Electricity Demand Surges in China and US, Raising Concerns for Greenhouse Gas Emissions

Starfolk

Starfolk

February 18, 2025 · 5 min read
Electricity Demand Surges in China and US, Raising Concerns for Greenhouse Gas Emissions

The world's two largest polluters, China and the US, are expected to experience a substantial surge in electricity demand over the next few years, according to the latest forecast from the International Energy Agency (IEA). The agency predicts that global electricity demand will rise significantly, with much of the growth coming from new data centers and the manufacturing of electric vehicles, batteries, solar panels, and semiconductors in these two countries.

This growth reflects broader changes in how people consume information and power their lives. More vehicles and home appliances are running on electricity, and new AI tools have led to a boom in energy-hungry data centers. As a result, it is becoming increasingly urgent to deploy new sources of energy that can ensure homes and businesses have enough electricity without creating more pollution in the process.

Keisuke Sadamori, IEA director of energy markets and security, noted that the acceleration of global electricity demand highlights the significant changes taking place in energy systems around the world and the approach of a new Age of Electricity.

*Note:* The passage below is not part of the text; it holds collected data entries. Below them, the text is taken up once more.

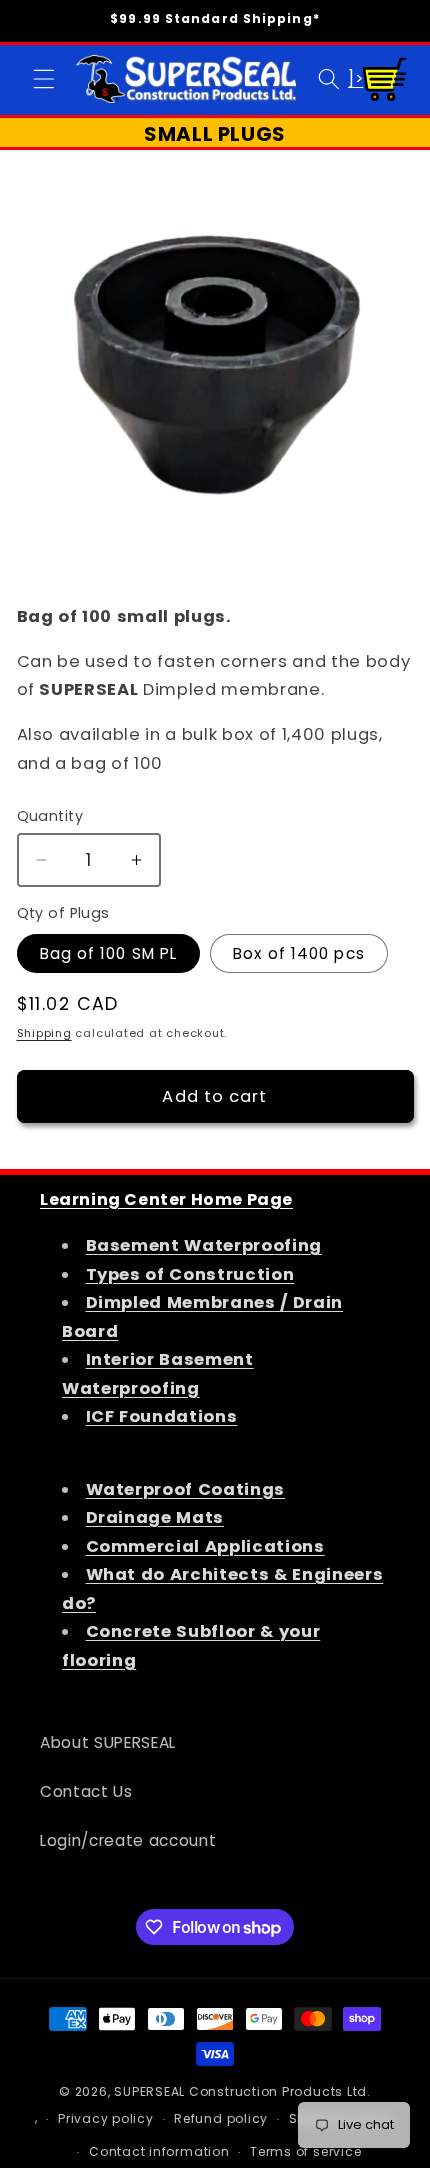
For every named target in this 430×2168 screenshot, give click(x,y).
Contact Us (86, 1791)
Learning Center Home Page (166, 1199)
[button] (44, 79)
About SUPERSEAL (108, 1742)
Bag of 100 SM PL (109, 953)
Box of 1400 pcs (299, 953)
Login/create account (128, 1840)
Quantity (50, 816)
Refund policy (221, 2118)
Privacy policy (106, 2118)
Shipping (44, 1033)
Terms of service (305, 2151)
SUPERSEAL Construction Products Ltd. (242, 2091)
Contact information (159, 2151)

However, this growth also presents evolving challenges for governments in ensuring secure, affordable, and sustainable electricity supply.

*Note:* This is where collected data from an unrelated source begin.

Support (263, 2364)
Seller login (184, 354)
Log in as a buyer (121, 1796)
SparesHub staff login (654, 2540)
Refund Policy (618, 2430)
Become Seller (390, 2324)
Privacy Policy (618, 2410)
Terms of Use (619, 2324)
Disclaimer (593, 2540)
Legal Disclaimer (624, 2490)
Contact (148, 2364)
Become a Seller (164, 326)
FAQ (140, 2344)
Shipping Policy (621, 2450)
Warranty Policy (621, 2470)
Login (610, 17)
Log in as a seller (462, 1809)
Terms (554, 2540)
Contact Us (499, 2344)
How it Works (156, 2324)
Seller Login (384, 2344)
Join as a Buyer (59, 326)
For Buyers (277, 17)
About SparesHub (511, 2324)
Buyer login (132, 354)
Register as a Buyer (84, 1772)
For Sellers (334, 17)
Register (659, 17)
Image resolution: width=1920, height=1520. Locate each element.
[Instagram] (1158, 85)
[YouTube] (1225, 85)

Globally, the growth in demand is expected to be equivalent to adding more than Japan's entire annual electricity consumption each year between now and 2027. Most of this growth comes from countries whose economies are considered to be developing or emerging, including China. However, so-called "advanced" economies, including the US, are also beginning to consume more electricity than they have in the past.

In China, electricity consumption has grown faster than its economy since 2020, driven primarily by the manufacturing of solar panels, electric vehicles, and batteries. Chinese automaker BYD rivals Tesla in selling the most electric cars in the world, and solar supply chains are still concentrated in China despite trade sanctions. Additionally, China recently announced new policies to boost battery production.

Artificial intelligence is also playing a significant role in the story. China-based startup DeepSeek recently announced major advances in its AI models, including significant gains in energy efficiency. However, the IEA predicts that electricity use by data centers in China could double by 2027, and the growth of 5G networks in China is also increasing electricity demand.

In the US, electricity demand has either flatlined or fallen over the years, but the IEA expects demand to rise as a growing number of data centers, electric vehicles, electric heat pumps, and air conditioners suck up electricity from power grids. The US currently uses the most electricity and creates the most greenhouse gas emissions causing climate change. Its electricity demand dipped by 1.8 percent in 2023 but rebounded last year and is now expected to grow by around 2 percent on average each year through 2027.

Data centers are driving this trend, with companies making plans to build out new gas infrastructure and develop new nuclear reactors to satiate growing demand from data centers. Generative AI has also increased demand for semiconductors, and chip manufacturing is forecast to burn through increasing amounts of electricity in the US.

Electrification – getting more buildings and modes of transportation to run on electricity – isn't necessarily a bad thing as long as that electricity comes from cleaner sources of energy. China and the US are both heavy fossil fuel users, with fossil fuels generating around 60 percent of each country's electricity mix. However, pollution doesn't have to go up with electricity demand. With solar and onshore wind farms already being the cheapest new sources of electricity in most of the world, renewable energy is growing quickly.

The IEA predicts that renewables are on track to beat coal and generate more than a third of the electricity the world uses this year and could meet as much as 95 percent of new electricity demand through 2027. It also anticipates "record-high" electricity generation from both renewables and nuclear reactors over the same period. This leads to a hopeful prediction from the IEA – that planet-heating carbon dioxide emissions from generating electricity could plateau globally sometime in the next few years.

In conclusion, the surge in electricity demand in China and the US poses significant challenges for sustainable energy supply and greenhouse gas emissions. However, with the growth of renewable energy and increasing efforts to deploy cleaner sources of energy, there is hope that pollution doesn't have to increase with electricity demand.